YMCA Youth Legislature Program



Appropriates $20,000 to the DOE to defray the cost of interisland airfare and reduce the program service fee to participate in the YMCA's youth legislature program.




H.B. NO.









relating to the youth legislature program.



SECTION 1. Since its inception in 1949, teenagers in Hawaii have sought opportunities through the YMCA’s youth and government program to make a difference in their communities and to be part of a dynamic social and leadership development network. The YMCA recognized that teenagers were responsible, caring, and intelligent, and honestly desired to contribute to the evolution of society. The youth legislature, which is open to all Hawaii high school students, has become a great tool in helping to fulfill the desires of teens in Hawaii.

Through the youth legislature program, the YMCA brings together youth, caring adult volunteers, and community leaders in a dialogue that challenges the leadership skills, character, and motivation of young people who feel strongly the call of serving and fostering the development of a society that shares their values and dreams. In an environment of learning, discovery, and adventure, youth legislators build their personal skills and self-confidence while enjoying new friendships that most often last a lifetime.

Over the past half a century, significant legislation has been influenced by youth legislators, many of whom have gone on to give important service as legislators and officials at all levels of government. Other individuals in business and community service professions also recall fondly how their feelings for good government, ethical business, and compassionate service to humanity were first set afire during heated debates, intense research, and warm camaraderie shared in the "youth leg".

Through research, the proposing of model legislation, and debates, teenagers have an opportunity to share their views on important issues in Hawaii while gaining self confidence and enhancing their communication skills. Legislative committee work and chamber sessions allow participants to learn and improve skills in group work, leadership, compromise, and critical thinking. These program elements continue to be the reasons why teens participate in the youth legislature, and why YMCAs throughout Hawaii promote its use as an important activity for building character, integrity, and responsible citizenship in the State’s future leaders.

The youth legislature’s principal mission is to provide teens with the opportunity to experience the legislative process through actual participation. The program starts with training teens in parliamentary procedure, how to write and propose bills, public speaking, and issue identification, while providing desired social interaction.
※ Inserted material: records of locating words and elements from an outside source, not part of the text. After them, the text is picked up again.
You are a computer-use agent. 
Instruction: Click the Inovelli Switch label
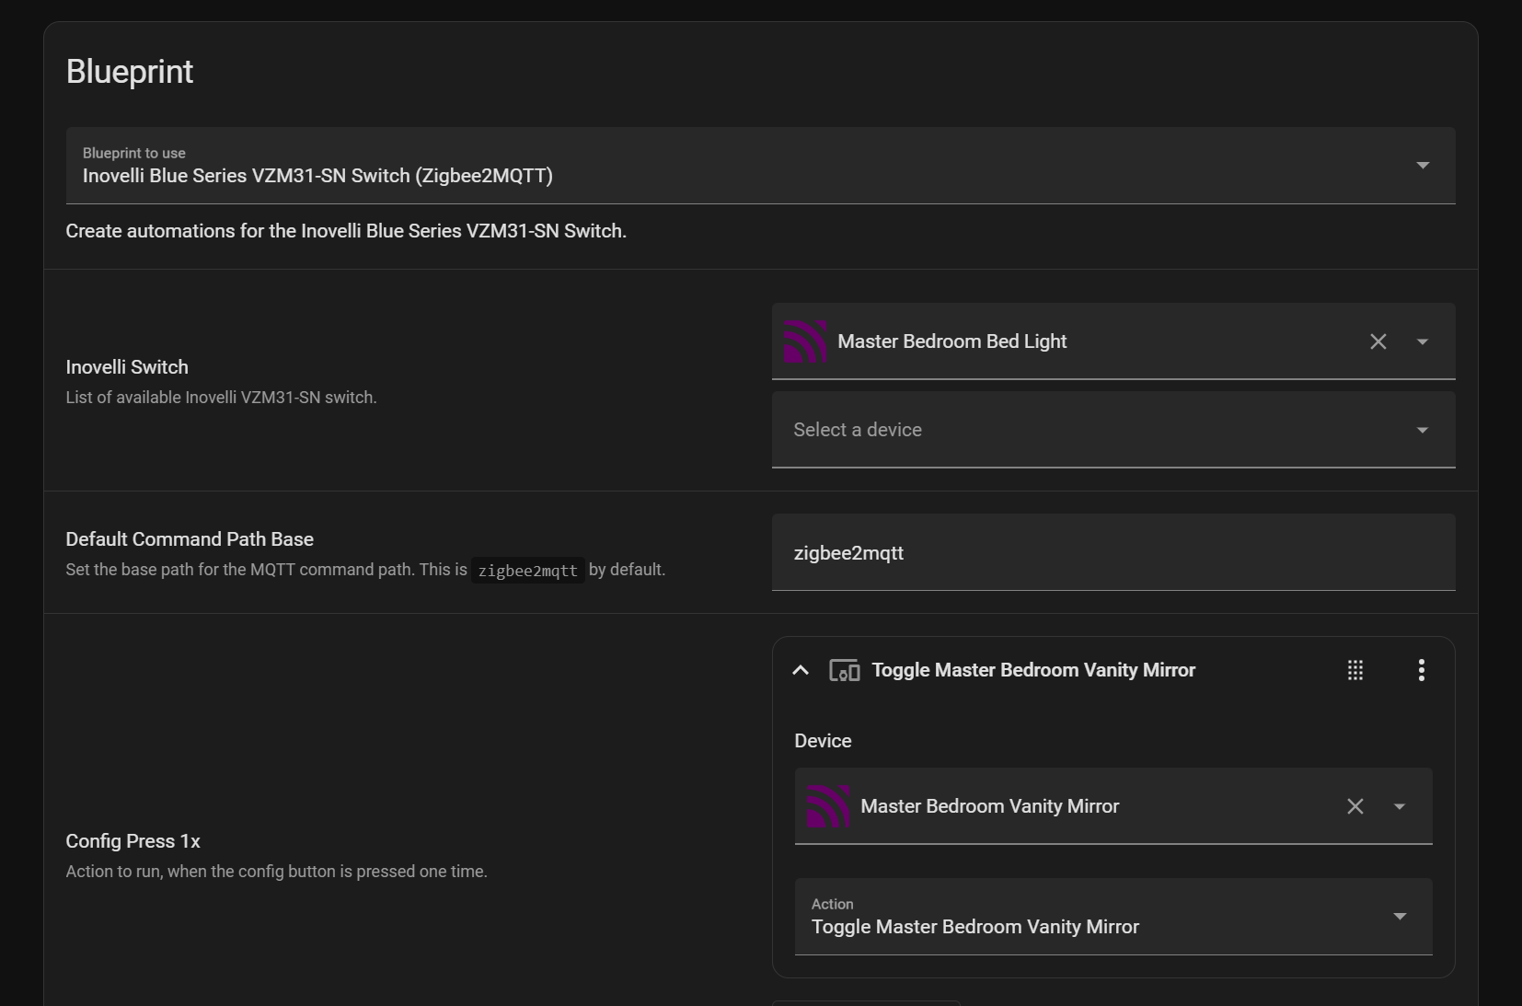pyautogui.click(x=127, y=367)
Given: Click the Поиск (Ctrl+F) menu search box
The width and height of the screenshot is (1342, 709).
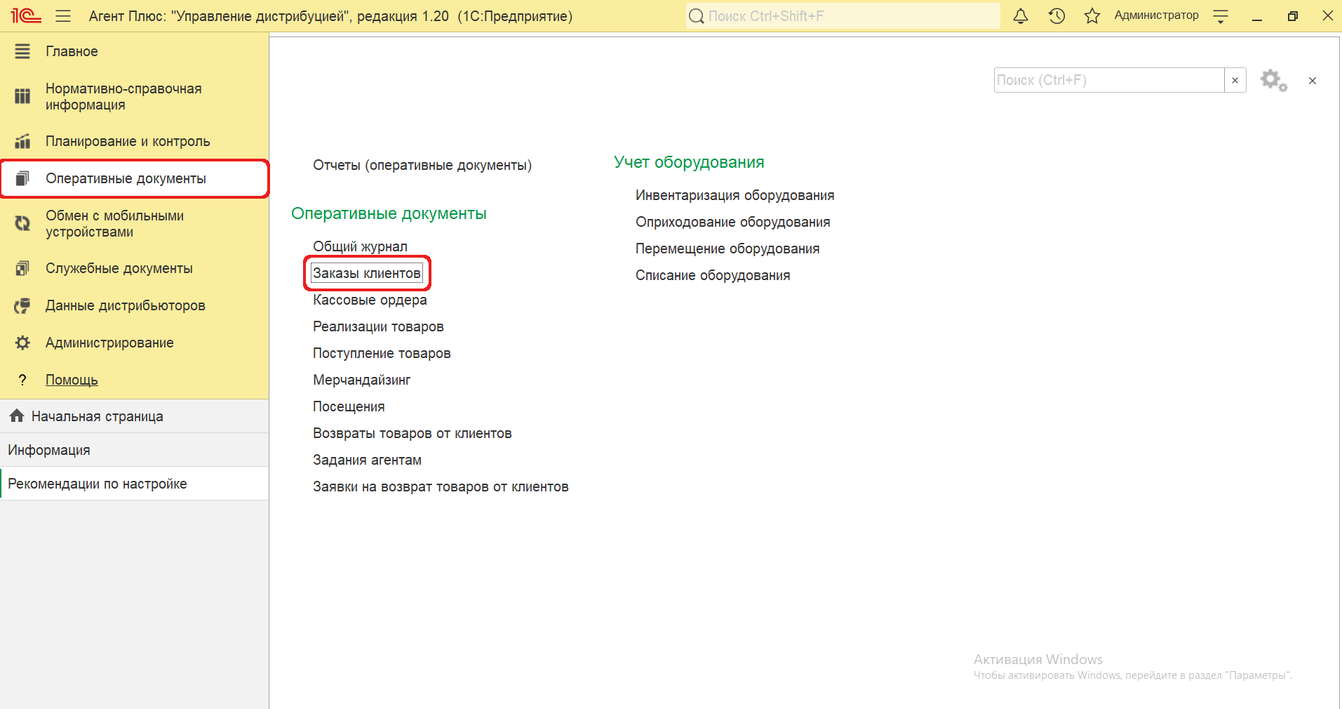Looking at the screenshot, I should coord(1108,81).
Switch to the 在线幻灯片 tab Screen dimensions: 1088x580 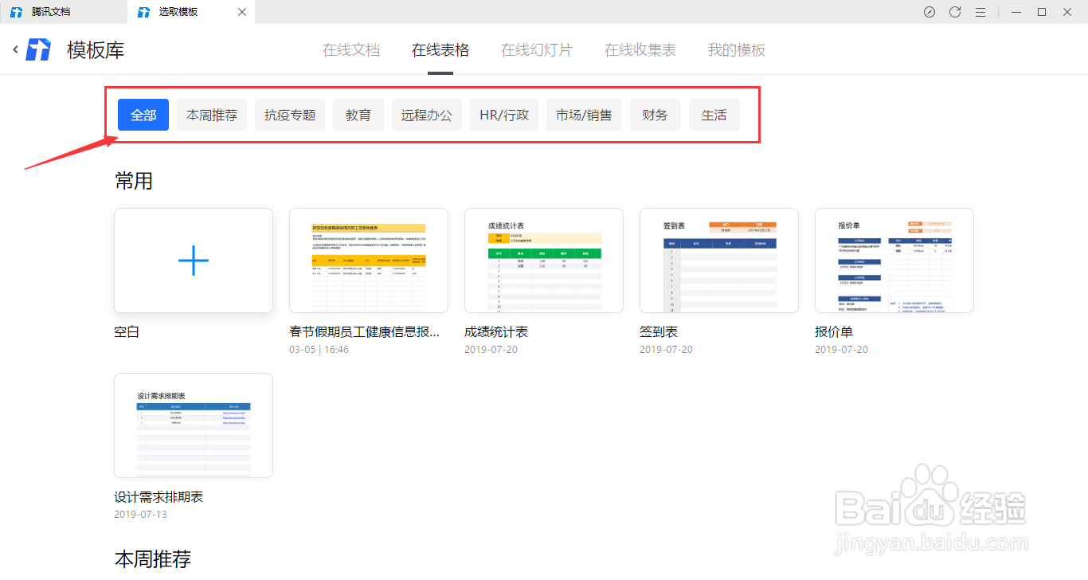pos(536,49)
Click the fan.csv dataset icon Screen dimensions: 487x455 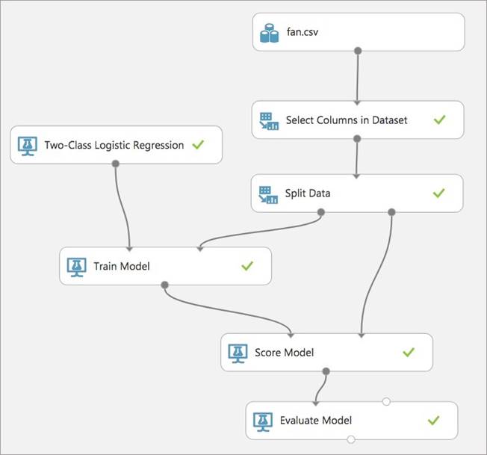tap(269, 33)
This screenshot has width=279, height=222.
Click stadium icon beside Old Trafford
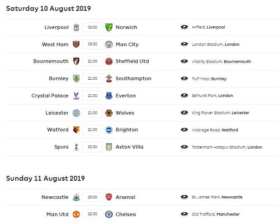pos(184,214)
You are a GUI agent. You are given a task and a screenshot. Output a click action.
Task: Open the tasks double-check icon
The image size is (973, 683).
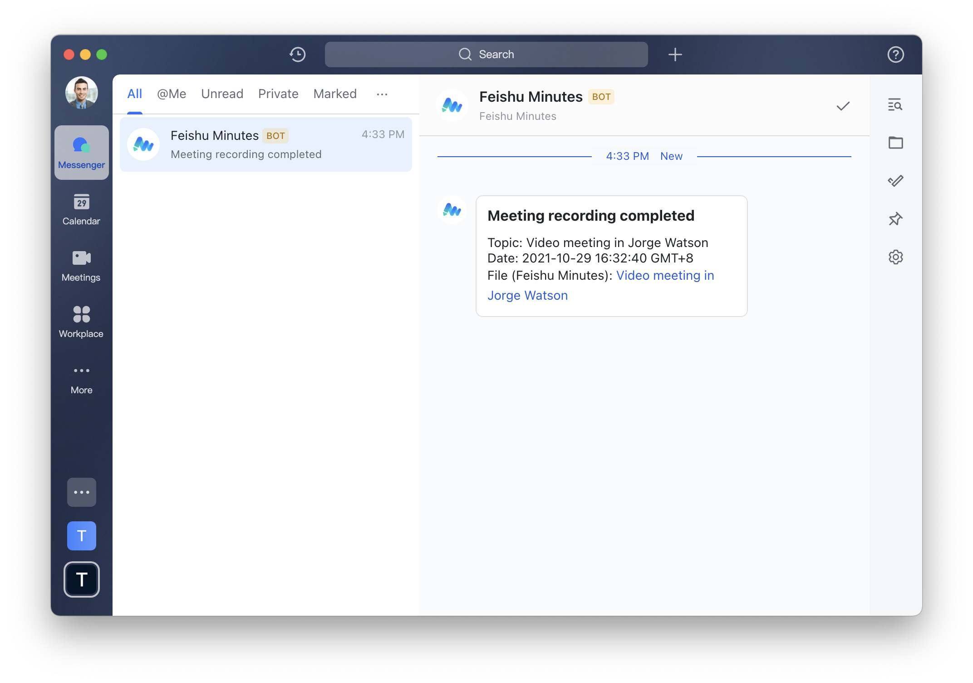[x=895, y=181]
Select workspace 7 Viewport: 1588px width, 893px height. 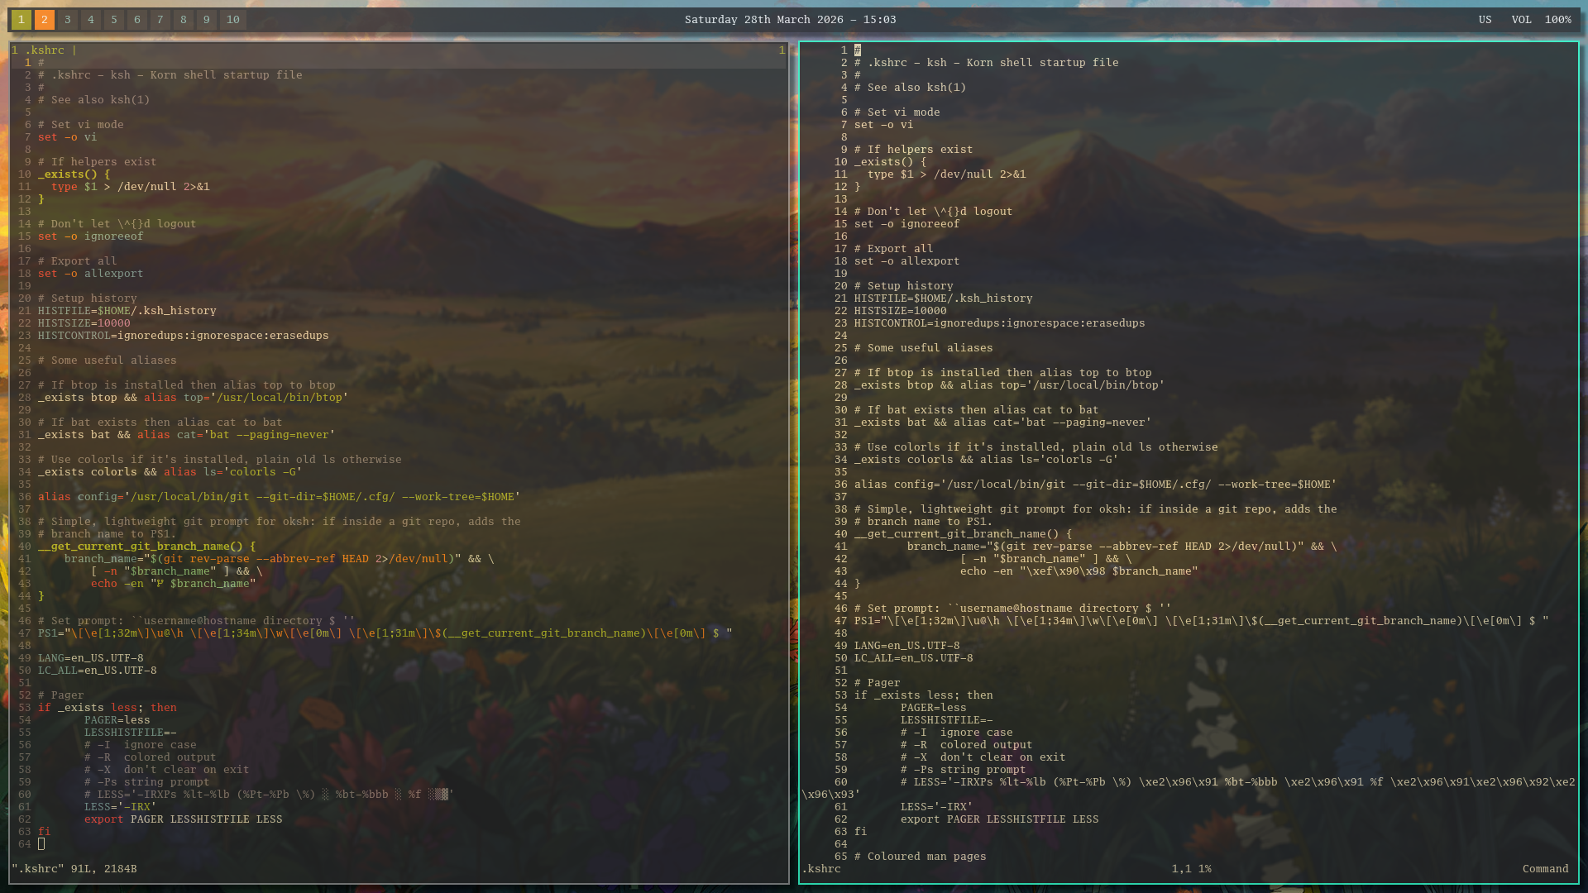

This training leads to the actual youth legislature session held each year during spring break.

In these model sessions, teen legislators serve as members of the house of representatives or the senate. During a pre-legislative period they campaign and elect a youth governor, along with officers of the youth house of representatives and youth senate. Through their participation, in and out of committee and chamber sessions, they guide their proposed bills to (hopeful) adoption as a piece of model legislation. Participants also experience an opening session at the State Capitol chamber, and the governor’s luncheon at Washington Place.

Traditionally, funding for direct program costs has come almost entirely from the program service fee that each participant is required to remit. The fee is approximately $325 per participant and covers lodging, meals, ground transportation, and training materials. Indirect costs that are currently absorbed by the YMCA include professional staff time, neighbor island meeting and travel costs for staff and volunteers, and other miscellaneous incidentals, including scholarships for participants who are not able to contribute financially. Fundraising is used to offset some of these costs, but it does not come close to covering the total amount necessary to offer this program.

Because the youth legislature state session is held on the island of Oahu, additional costs for transportation are assessed to neighbor island participants. Interisland airfare adds another $120 to a neighbor island participant's program service fee. The $325 fee plus $120 in interisland airfare has become an increasing problem for teenagers who don’t have the financial means necessary to participate in the youth legislature.

The YMCA would like to implement a travel equalization program to assist with the airfare costs borne by neighbor island participants in order to give these participants an equal opportunity to participate in the youth legislature program. Any additional funds provided by the legislature would be used to lower the cost of lodging, meals, ground transportation, and training materials in order to make the youth legislature program more affordable and accessible to Hawaii’s teenagers.

SECTION 2. There is appropriated out of the general revenues of the State of Hawaii the sum of $20,000, or so much thereof as may be necessary for fiscal year 2001-2002, to defray the cost of interisland airfare and reduce the program service fee to participate in the YMCA's youth legislature program.

SECTION 3. The sum appropriated shall be expended by the department of education for the purposes of this Act.

SECTION 4. This Act shall take effect on July 1, 2001.